DATA EXTRACTS below:

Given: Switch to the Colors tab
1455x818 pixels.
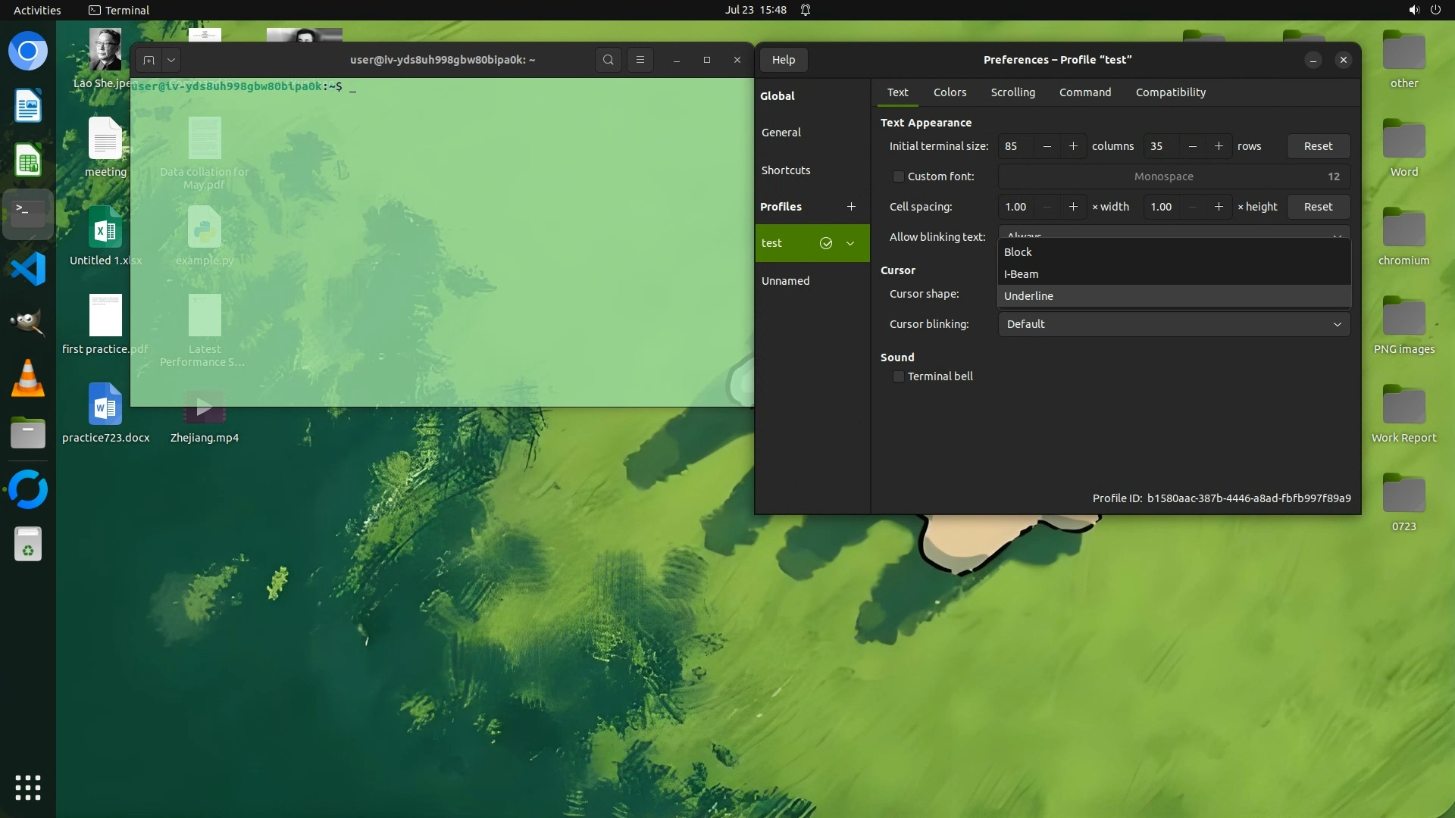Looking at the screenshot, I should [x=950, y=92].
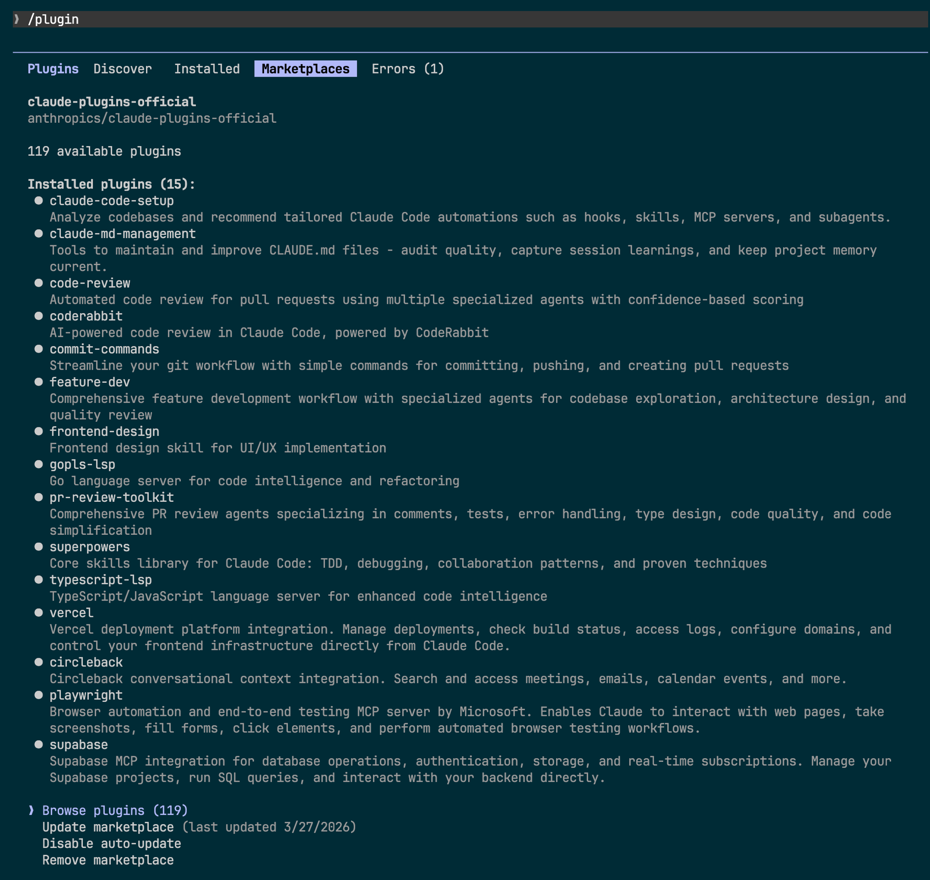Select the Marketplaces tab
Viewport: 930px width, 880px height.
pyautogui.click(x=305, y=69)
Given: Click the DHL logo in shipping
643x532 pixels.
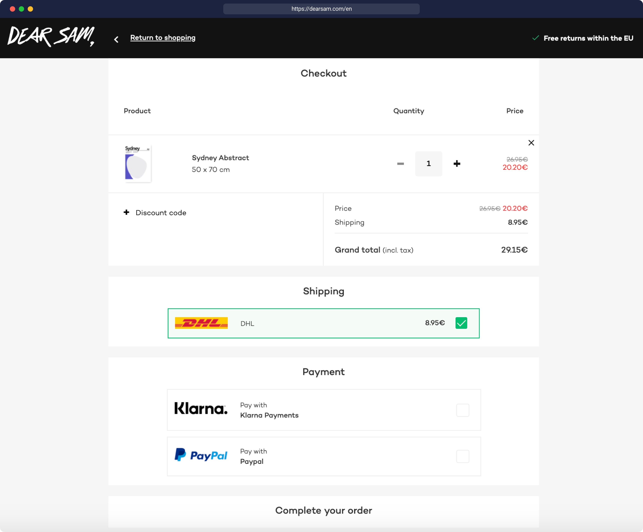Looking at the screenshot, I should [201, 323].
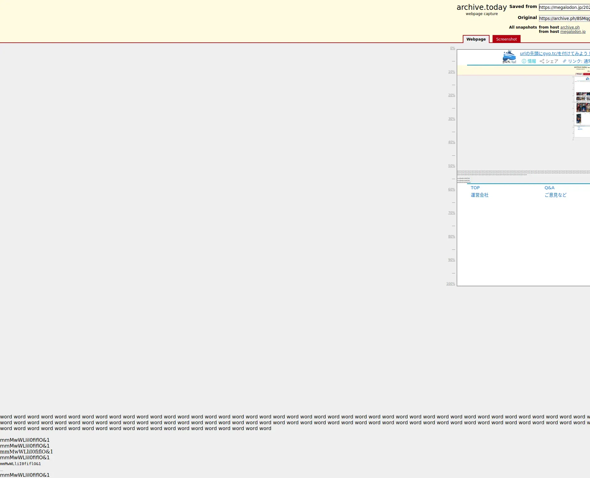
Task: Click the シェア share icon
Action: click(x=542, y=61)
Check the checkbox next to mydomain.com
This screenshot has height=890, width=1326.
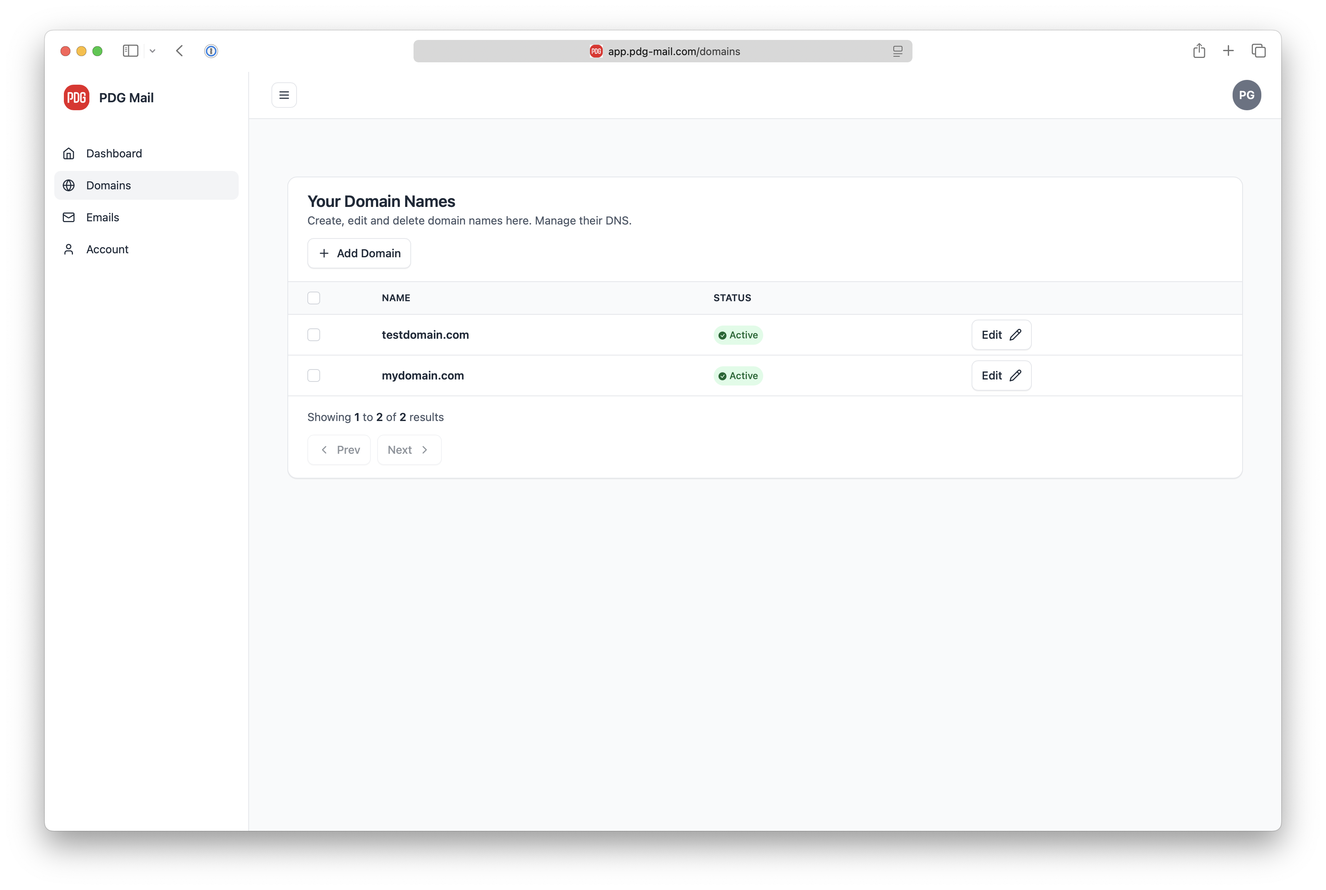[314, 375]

End of DATA EXTRACTS.

WHAT THIS TASK INVOLVES
Where a line of the entries contains the word "Given", copy that line.

PROBLEM SOLUTION
Given: Switch to the Colors tab
Given: Click the DHL logo in shipping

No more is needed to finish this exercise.